Selected text:
# # # #

Beautiful Mess is the title of the ninth studio album by the British pop group Swing Out Sister. It was produced by group member Andy Connell, who has been with Swing Out Sister since its inception.

Release
The album was initially released in Japan in February 2008 on Avex Trax, then issued in the U.K. later in the year. Beautiful Mess was released in the U.S. in May 2009, distributed by the Shanachie Records label. The album has reached #5 on the Billboard Top Contemporary Jazz Albums chart.

# # # #

Data shown:

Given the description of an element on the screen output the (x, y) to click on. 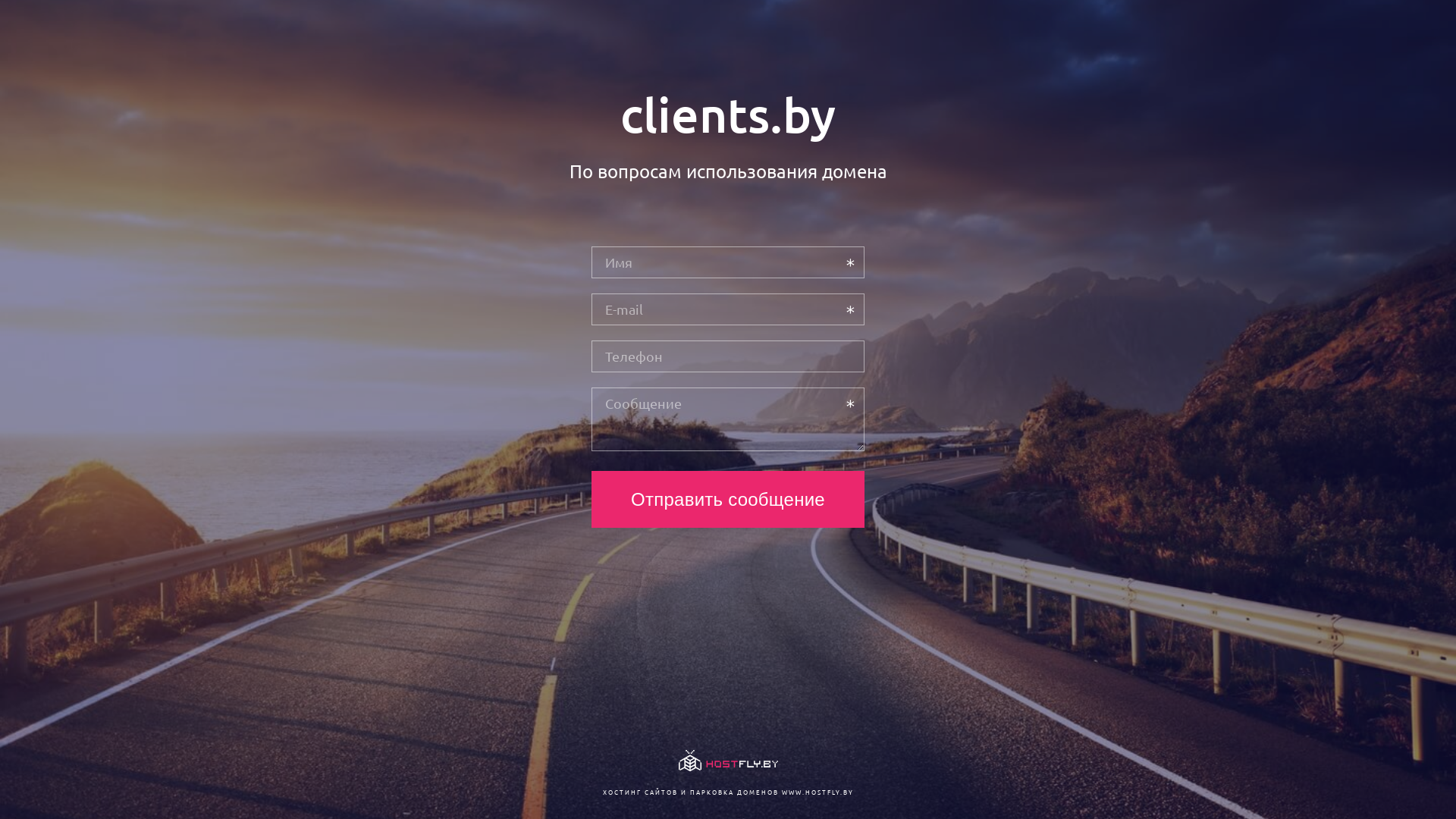
WWW.HOSTFLY.BY Element type: text (817, 791)
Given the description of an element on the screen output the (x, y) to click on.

# # # #

Exercise requirements:
1) Using the text on the album Beautiful Mess, decide whether each statement agrees with it: (a) the album was first released in Japan, (b) the album was produced by someone outside the group, and (c) the album's U.S. release was distributed by Avex Trax. Answer yes or no for each, and quote the deciding words of the text.
2) Repeat the passage of the text on the album Beautiful Mess, starting at "Beautiful Mess is" and ending at "since its inception.".

Answers to the exercises:
1)
(a) Yes: "The album was initially released in Japan in February 2008 on Avex Trax"
(b) No: "It was produced by group member Andy Connell"
(c) No: "distributed by the Shanachie Records label"

2)
Beautiful Mess is the title of the ninth studio album by the British pop group Swing Out Sister. It was produced by group member Andy Connell, who has been with Swing Out Sister since its inception.